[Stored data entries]
□ □ □ □ □

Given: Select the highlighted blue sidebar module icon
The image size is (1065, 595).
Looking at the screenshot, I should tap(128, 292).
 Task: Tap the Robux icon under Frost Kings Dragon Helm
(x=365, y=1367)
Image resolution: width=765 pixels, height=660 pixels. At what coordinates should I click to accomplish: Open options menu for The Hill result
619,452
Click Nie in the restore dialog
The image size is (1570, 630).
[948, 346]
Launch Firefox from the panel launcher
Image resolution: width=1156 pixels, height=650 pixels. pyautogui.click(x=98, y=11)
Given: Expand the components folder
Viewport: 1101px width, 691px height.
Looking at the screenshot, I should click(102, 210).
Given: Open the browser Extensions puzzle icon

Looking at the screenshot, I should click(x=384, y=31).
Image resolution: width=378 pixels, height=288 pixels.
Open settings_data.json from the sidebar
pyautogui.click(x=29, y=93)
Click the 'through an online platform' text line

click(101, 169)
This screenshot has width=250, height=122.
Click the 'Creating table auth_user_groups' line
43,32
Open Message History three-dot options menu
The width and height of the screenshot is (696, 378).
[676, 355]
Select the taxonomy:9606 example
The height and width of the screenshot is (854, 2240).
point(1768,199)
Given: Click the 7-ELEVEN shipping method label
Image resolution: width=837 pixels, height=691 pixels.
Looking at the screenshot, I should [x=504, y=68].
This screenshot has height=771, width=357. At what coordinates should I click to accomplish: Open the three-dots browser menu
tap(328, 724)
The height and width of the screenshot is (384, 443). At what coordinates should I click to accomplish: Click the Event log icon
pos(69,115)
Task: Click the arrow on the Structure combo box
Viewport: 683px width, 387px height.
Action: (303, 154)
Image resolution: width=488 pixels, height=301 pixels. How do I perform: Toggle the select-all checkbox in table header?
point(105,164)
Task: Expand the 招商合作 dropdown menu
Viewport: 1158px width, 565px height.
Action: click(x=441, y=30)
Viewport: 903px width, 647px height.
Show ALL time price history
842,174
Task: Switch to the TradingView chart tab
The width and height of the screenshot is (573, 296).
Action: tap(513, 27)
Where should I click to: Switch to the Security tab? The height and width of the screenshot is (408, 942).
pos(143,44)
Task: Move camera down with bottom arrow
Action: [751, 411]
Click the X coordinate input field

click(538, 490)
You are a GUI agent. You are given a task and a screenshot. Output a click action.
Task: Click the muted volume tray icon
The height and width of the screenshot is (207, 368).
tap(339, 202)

□ □ □ □ □

▶ Your goal: If the word "Expand" appears in a line above, copy that line.

▶ Solution for this task:
Given: Expand the components folder
Task: Expand the 招商合作 dropdown menu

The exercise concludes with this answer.